I've tried to calculate it (Gini index) in R, and the following are four methods I've run in R, however their results are in variant, and none of them can match the result calculated by QIIME2 (name of the data is called D1):

# Using two packages
library("ineq");
library("DescTools")

# Method 1:
Gini_D <- matrix(nrow = 1, ncol = nrow(D1))
for (i in c(1:nrow(D1))) {
  Gini_D[i] <- ineq::Gini(factor(as.numeric(D1[i,])))
  rownames(Gini_D)<-"Gini_D"
}
Gini_D

# Method 2:
Gini_D <- matrix(nrow = 1, ncol = nrow(D1))
for (i in c(1:nrow(D1))) {
  Gini_D[i] <- DescTools::Gini(as.numeric(D1[i,]))
  rownames(Gini_D)<-"Gini_D"
}
Gini_D

# Method 3:
Gini_D <- matrix(nrow = 1, ncol = nrow(D1))
for (i in c(1:nrow(D1))) {
  Gini_D[i] <- DescTools::GiniSimpson(factor(as.numeric(D1[i,])))
  rownames(Gini_D)<-"Gini_D"
}
Gini_D

# Method 4:
Gini_D <- matrix(nrow = 1, ncol = nrow(D1))
for (i in c(1:nrow(D1))) {
  Gini_D[i] <- DescTools::GiniDeltas(factor(as.numeric(D1[i,])))
  rownames(Gini_D)<-"Gini_D"
}
Gini_D

colinbrislawn · November 1, 2024, 3:28am

In case you have not found this, here's the docs for DescTools:

Calculate the Gini-Simpson coefficient, the Gini variant proposed by Deltas and the Hunter-Gaston Index.

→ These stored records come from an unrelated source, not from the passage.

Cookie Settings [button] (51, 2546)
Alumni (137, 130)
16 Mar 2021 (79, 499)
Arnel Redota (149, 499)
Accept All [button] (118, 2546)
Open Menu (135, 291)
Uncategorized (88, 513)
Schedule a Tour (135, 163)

These variants are supposed to be different.

I love a benchmark, but don't forget the lit review!

Check the docs for ineq::Gini() and DescTools::Gini and report back!

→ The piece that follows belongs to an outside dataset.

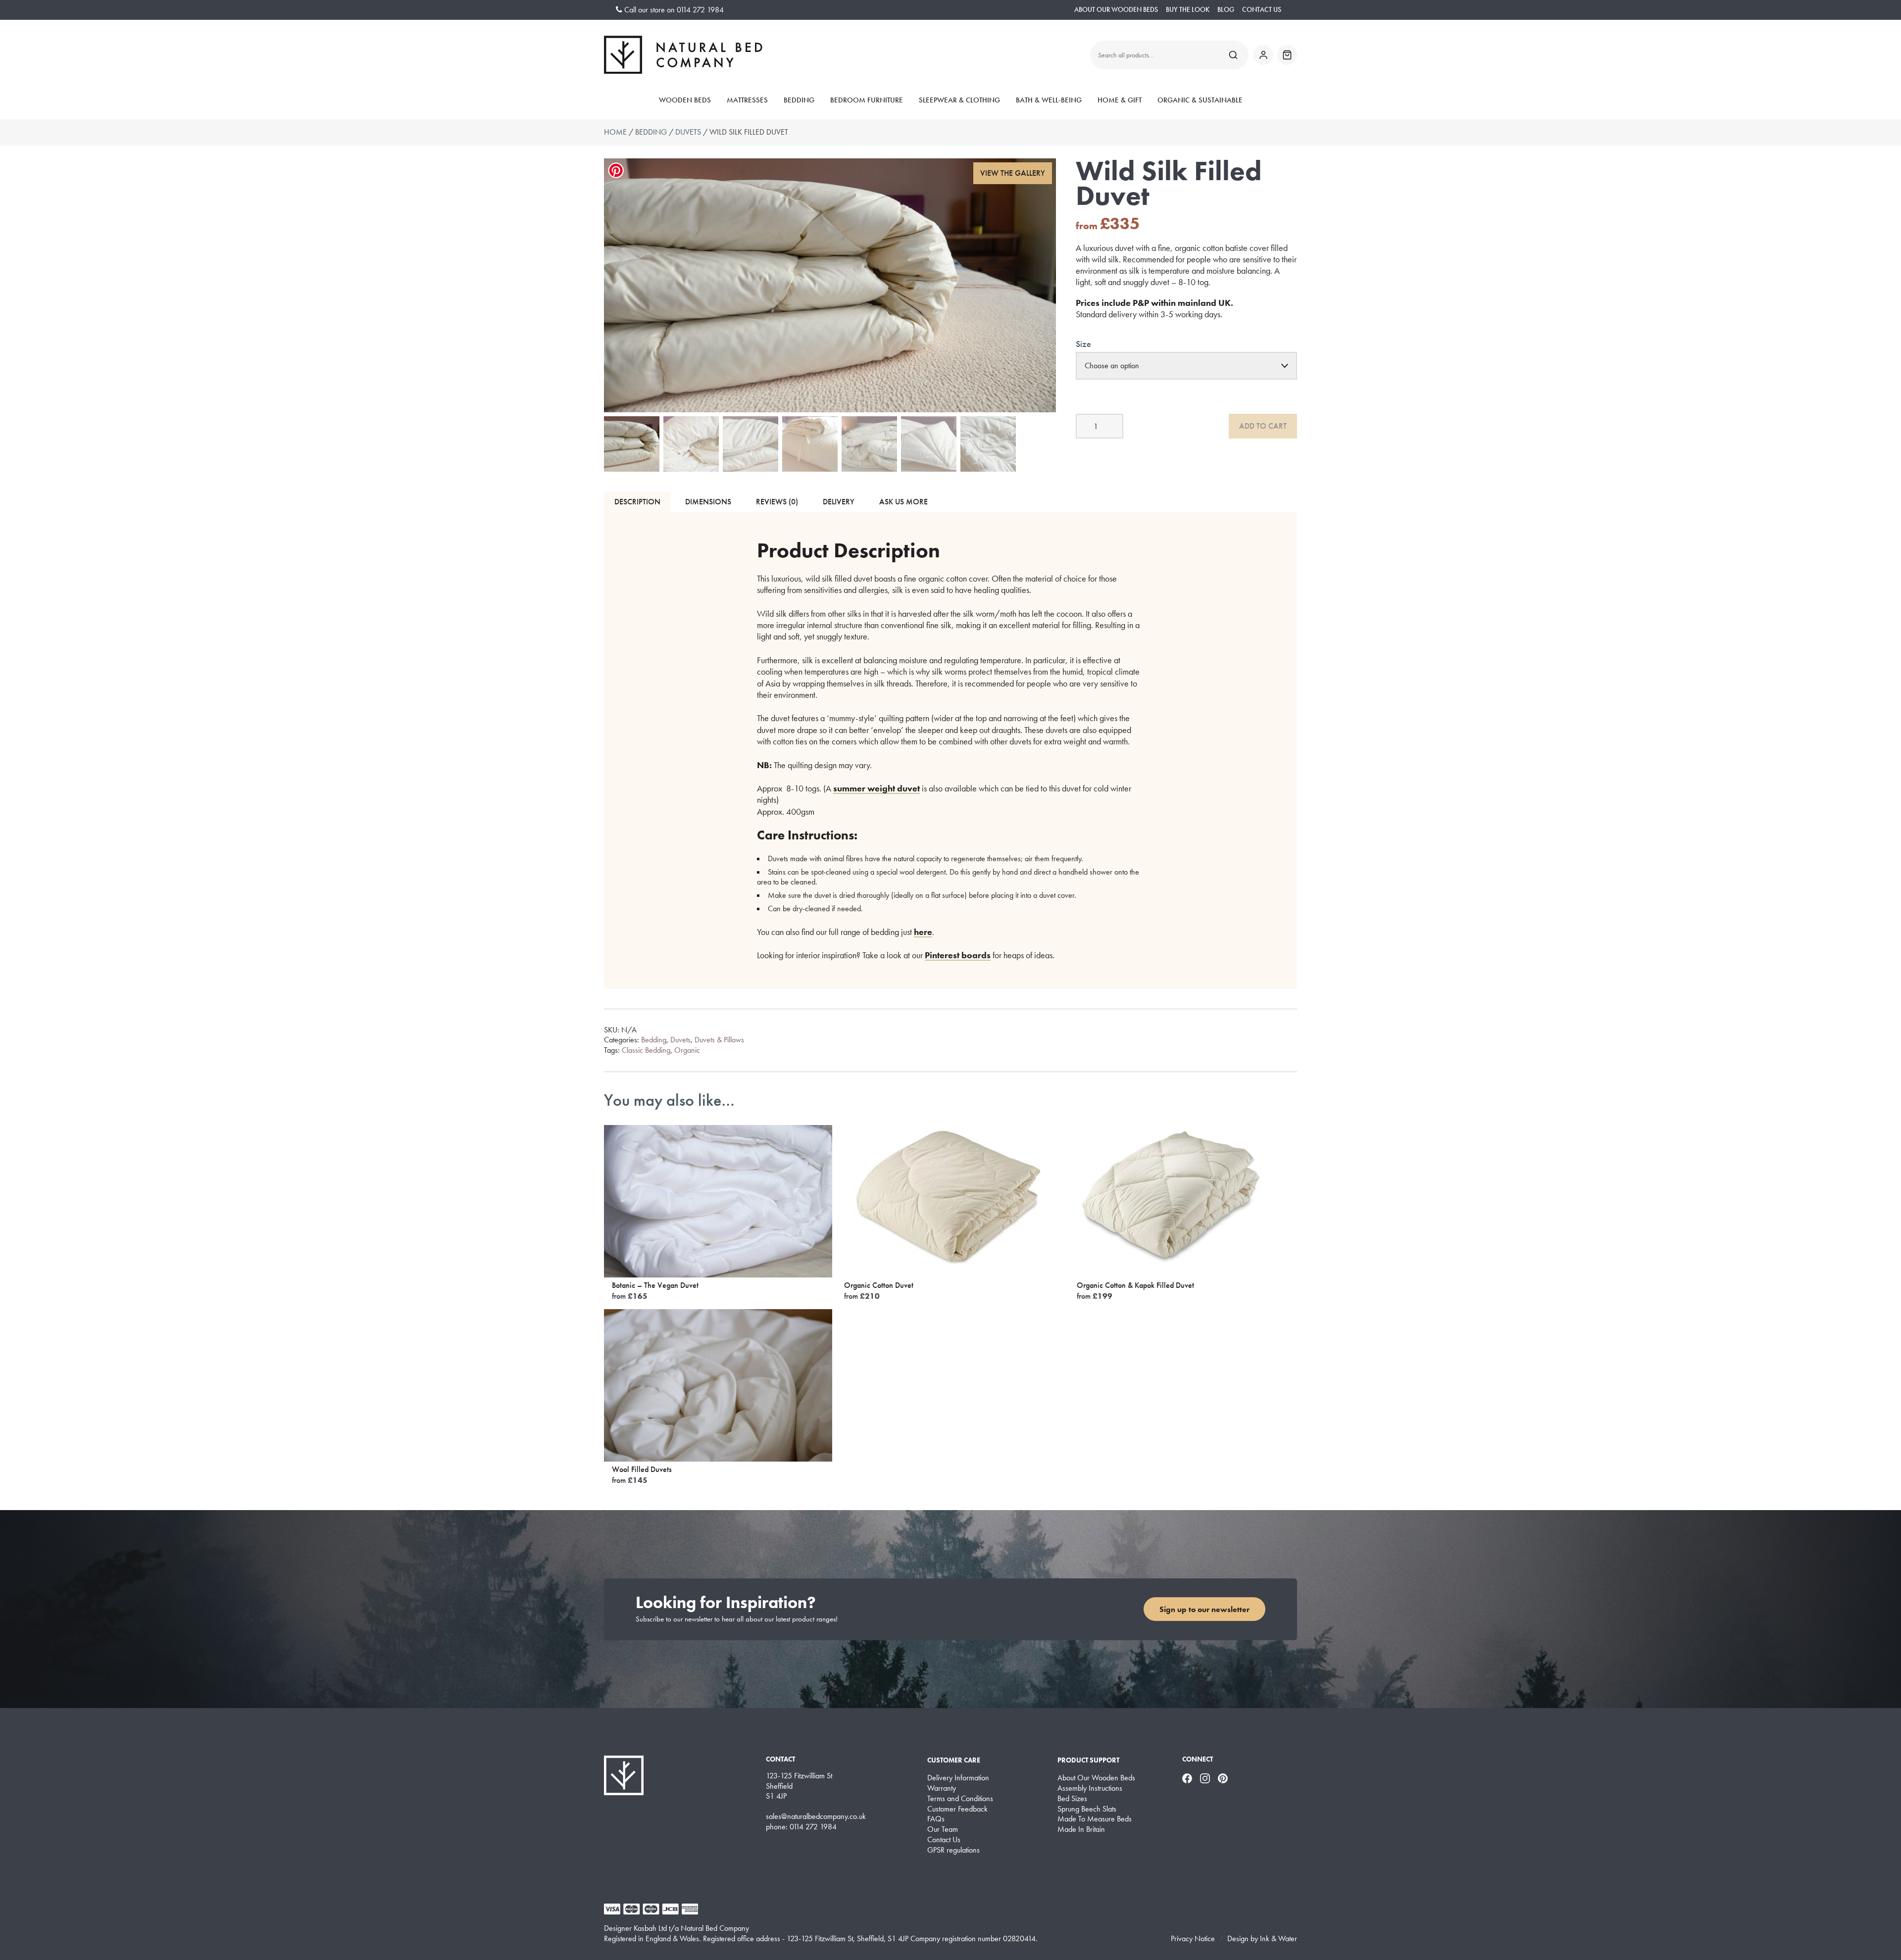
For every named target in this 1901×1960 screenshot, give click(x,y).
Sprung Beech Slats (1086, 1809)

yangyue · November 1, 2024, 8:36am

Thank you! It has been resolved.
The resolve code as below, I've set an origial point (0,0) with each calculation, and set areaB as a trapezoids, D1 is the datasheet.

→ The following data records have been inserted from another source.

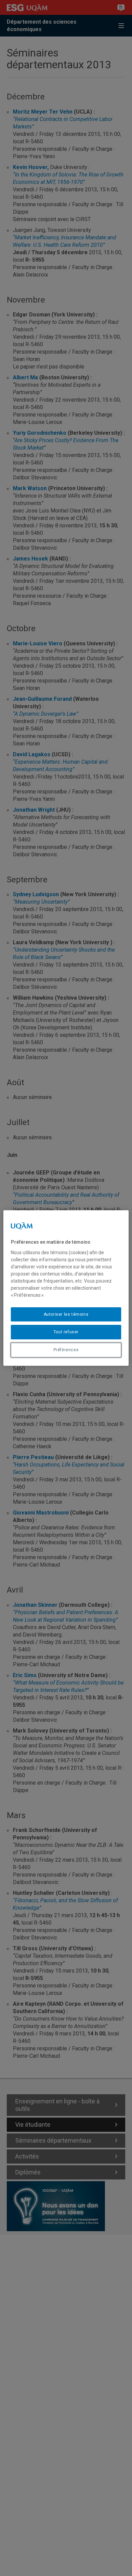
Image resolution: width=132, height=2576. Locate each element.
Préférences (66, 1349)
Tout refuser (66, 1332)
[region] (66, 1288)
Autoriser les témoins (66, 1314)
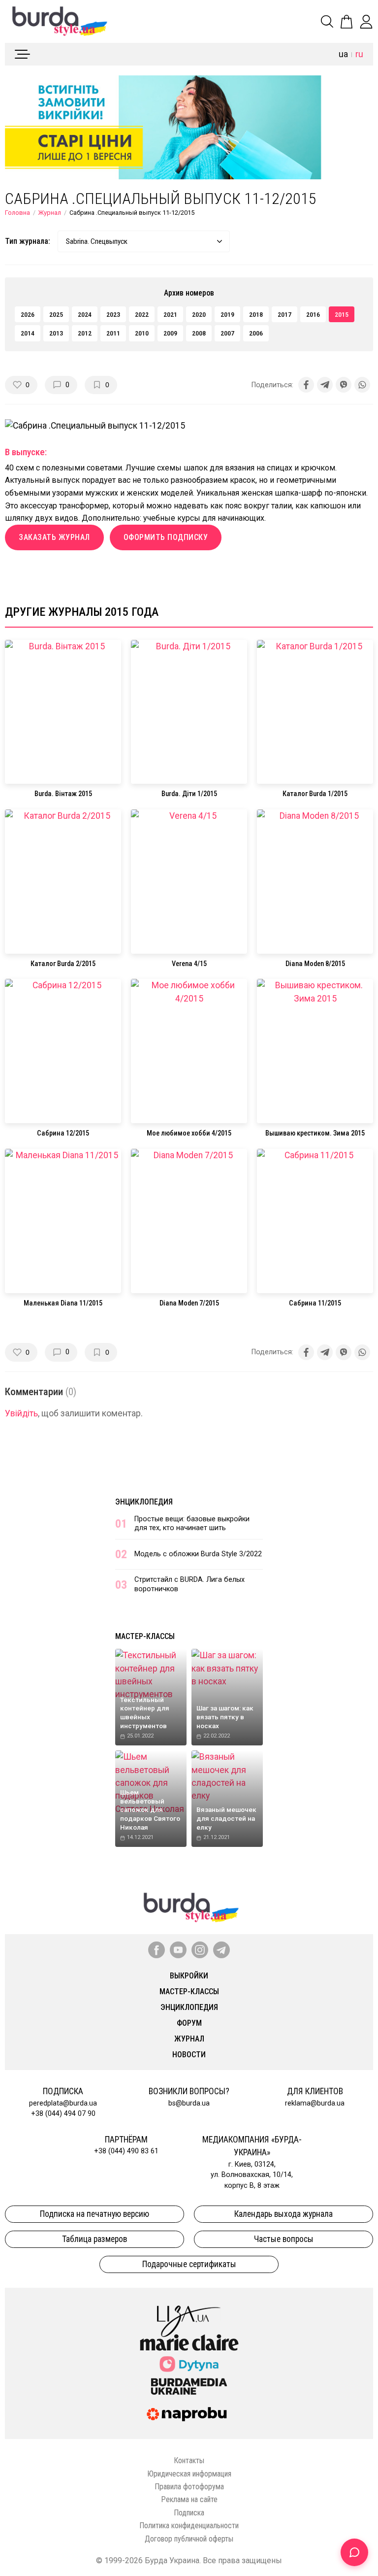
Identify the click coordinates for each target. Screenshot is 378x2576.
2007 (227, 333)
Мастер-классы (145, 1636)
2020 (199, 314)
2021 (170, 314)
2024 (85, 314)
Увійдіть (21, 1413)
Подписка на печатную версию (94, 2214)
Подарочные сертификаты (189, 2264)
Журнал (49, 212)
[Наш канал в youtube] (178, 1949)
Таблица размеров (94, 2239)
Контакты (189, 2460)
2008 (199, 333)
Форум (189, 2023)
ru (359, 54)
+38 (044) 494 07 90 (63, 2113)
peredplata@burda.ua (63, 2103)
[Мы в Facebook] (156, 1949)
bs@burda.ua (189, 2103)
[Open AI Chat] (354, 2552)
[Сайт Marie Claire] (189, 2342)
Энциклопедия (144, 1501)
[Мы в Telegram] (221, 1949)
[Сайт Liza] (189, 2313)
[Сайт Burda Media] (189, 2386)
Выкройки (189, 1975)
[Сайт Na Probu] (189, 2414)
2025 (56, 314)
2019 (227, 314)
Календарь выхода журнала (283, 2214)
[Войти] (366, 22)
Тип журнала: (27, 241)
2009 (170, 333)
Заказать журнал (54, 537)
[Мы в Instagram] (199, 1949)
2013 (56, 333)
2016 (313, 314)
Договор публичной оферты (189, 2538)
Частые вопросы (284, 2239)
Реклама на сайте (189, 2499)
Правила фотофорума (189, 2486)
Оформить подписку (166, 537)
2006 (256, 333)
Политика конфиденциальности (189, 2525)
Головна (17, 212)
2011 (113, 333)
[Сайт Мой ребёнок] (189, 2364)
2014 (27, 333)
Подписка (189, 2512)
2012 (85, 333)
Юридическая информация (189, 2473)
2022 (142, 314)
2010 (142, 333)
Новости (189, 2054)
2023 (113, 314)
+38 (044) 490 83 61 (126, 2151)
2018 (256, 314)
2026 (27, 314)
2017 (284, 314)
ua (343, 54)
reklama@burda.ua (315, 2103)
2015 (341, 314)
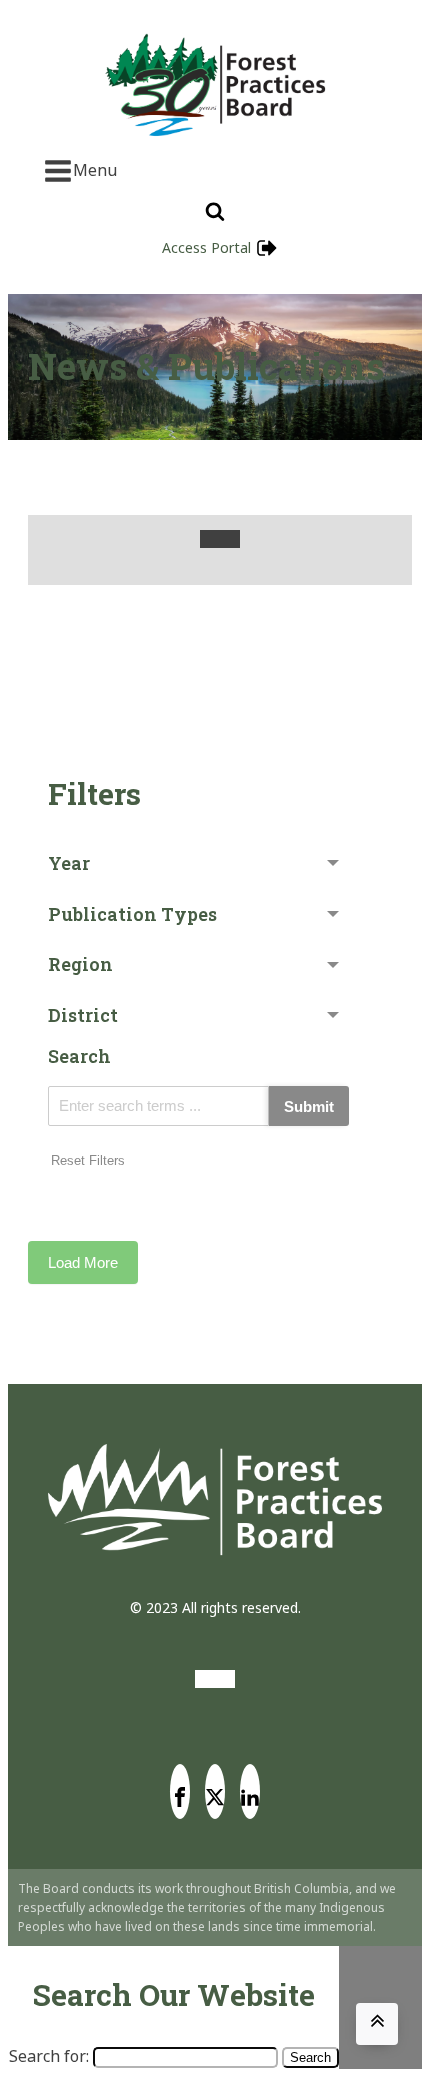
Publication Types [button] (132, 914)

Gini_D <- matrix(nrow = 1, ncol = nrow(D1))
under_areaB_array <- matrix(nrow = 1, ncol = nrow(D1))
upper_areaA_array <- matrix(nrow = 1, ncol = nrow(D1))
for (i in c(1:nrow(D1))) {
  interval <- 1/ncol(D1)
  area_total <- 1*1/2
  orderedD1 <- D1[i,][order(as.numeric(D1[i,]))]
  orderedD1_accum <- cumsum(as.numeric(orderedD1))
  orderedD1_accum_rel <- c(0,as.numeric(orderedD1_accum/sum(orderedD1)))
  under_areaB_array[i] <- 0.5*interval*(0+sum(orderedD1_accum_rel[c(2,3,4,5)]*2)+orderedD1_accum_rel[6])  ##Please change this line with the actural value of ncol(D1)
  upper_areaA_array[i] <- area_total-as.numeric(under_areaB_array[i])
  Gini_D[i] <- upper_areaA_array[i]/area_total-interval
  rownames(Gini_D)<-"Gini_D"
}
Gini_D

Now, the result matches with the QIIME2 output. Congratulations!
Please arise your suggestions. Thank you!